The bluetooth feature can also be used for any major bluetooth headset. For playing games online or even using Skype. It can also be used as headphones for the system in general (wireless headphones anyone?). I tried making a call to my computer using Skype and it works surprisingly well. I understand Skype has been a feature on the prior PSP systems, but this is the first time you can use a bluetooth to talk on it. If you think about it, this is basically a WiFi phone. I’m not suggesting that you cancel your cell phone contract, but it’s a neat feature to fall back on.

And lastly, Sony has just added bluetooth tethering to the Go via the 6.10 firmware update. Tethering is when you turn a mobile device like a blackberry or iphone into a modem and use the 3G internet from the phone service via bluetooth. Thus basically giving you internet access anywhere on your PSP, which is a feature I’ve wanted since I got my 1000. I attempted to try this out, but I’m not sure if Verizon supports this or if my LG Voyager even supports it. Then again I haven’t looked into it too hardcore outside of trying to pair my phone to it (which worked, it just can do anything with it).


Storage:
Got a bunch of UMD’s? Throw that shit out. Got a bunch of Memory Stick Duo’s? Throw them away too, because that shit don’t work here either (of course right?)… The duo slot has been replaced by Sony’s cell phone card: the “M2″. I guess I can understand why they opted for this. The Go is a smaller device and the card drive is smaller, but still; you ALWAYS have to upgrade every freaking time you get something new…ugh. On the bright side, if you don’t want to invest in M2 cards you could always just use the 16GB internal storage (which is actually 14GB after compression and the system stealing some room for “its own purposes”). Thinking realistically though, it’s nice to have all that space on the unit itself so that you don’t have to carry anything but the system. However, that convenience comes at a cost; what kind of cost? The kind where you are at the whim of Sony’s trigger finger on releasing and re-releasing titles for you to buy (via thePSN). This can be a bummer since big name titles like FF7: Crisis Core, Lumines, and GTA are not available yet.


Bottomline:
I could rant more about features and specs and sales numbers, but you can get all that somewhere else. What you can’t get is my hands-on final opinion of the system. It’s a tough and nearly impossible break down of whether or not I should suggest the Go or who I should suggest it to, because there are so many variables with the Go. One could argue there is hardly any games on the PSN while someone else could argue you don’t need anything but the unit itself. Ultimately, I
would say that Sony got out of the box with this a little early. They really should have built a stronger line up of software that people actually buy (really? Brunswick pro bowling but no Crisis Core? or GTA?).

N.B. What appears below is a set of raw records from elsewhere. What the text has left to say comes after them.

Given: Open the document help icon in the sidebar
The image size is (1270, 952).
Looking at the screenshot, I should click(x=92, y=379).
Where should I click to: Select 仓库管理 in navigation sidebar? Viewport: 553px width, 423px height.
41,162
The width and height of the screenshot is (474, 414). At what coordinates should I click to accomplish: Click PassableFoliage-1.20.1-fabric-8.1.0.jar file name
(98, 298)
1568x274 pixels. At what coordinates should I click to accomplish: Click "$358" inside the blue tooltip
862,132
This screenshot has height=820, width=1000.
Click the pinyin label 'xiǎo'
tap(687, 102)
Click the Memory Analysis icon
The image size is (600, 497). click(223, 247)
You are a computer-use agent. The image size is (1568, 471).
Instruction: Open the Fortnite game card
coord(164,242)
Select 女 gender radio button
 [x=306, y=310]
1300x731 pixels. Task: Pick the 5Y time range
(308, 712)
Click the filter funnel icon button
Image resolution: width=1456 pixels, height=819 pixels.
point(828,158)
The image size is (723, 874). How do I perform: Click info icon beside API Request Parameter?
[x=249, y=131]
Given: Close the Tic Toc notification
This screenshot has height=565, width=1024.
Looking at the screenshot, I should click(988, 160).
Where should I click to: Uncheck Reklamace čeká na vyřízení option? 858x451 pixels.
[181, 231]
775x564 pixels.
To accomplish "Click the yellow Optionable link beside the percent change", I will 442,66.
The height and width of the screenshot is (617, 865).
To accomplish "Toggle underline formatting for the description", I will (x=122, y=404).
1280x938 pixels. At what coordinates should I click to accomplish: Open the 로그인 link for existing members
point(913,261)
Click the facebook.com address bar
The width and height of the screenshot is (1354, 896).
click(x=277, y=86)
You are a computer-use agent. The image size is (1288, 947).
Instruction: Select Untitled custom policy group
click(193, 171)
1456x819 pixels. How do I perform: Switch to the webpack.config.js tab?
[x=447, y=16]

I honestly can’t finalize this like a software review and just say “buy or rent”, because the Go is such a wish washy device. Somethings about it are amazing while others are depressing; I don’t recommend making your decision on buying a Go based on my review nor do I recommend you do so from IGN, or CNET, or anywhere else. if this was just another UMD based PSP, the story would be a lot different. The problem here is Sony is a little ahead of their time, which is good… and bad. Initially I hated my Go, but now I love it and I cant imagine going back to UMD. Are you going to have the same experience? It’s very possible.


Cliffs:

Are you okay with not being able to use your old PSP games? Yes
Does it make you cringe to know you’re not going to have a box? No
Do you have $250? Yes
Do you have to have the latest in technology? Yes
Are your thumbs as big as a D size battery? No
Do you buy all your PSP games from bargain bins ? No

If you had the same answer to 4 out of 6 of the above questions, I would recommend a PSP Go. If not, I would say you need more time to think about it.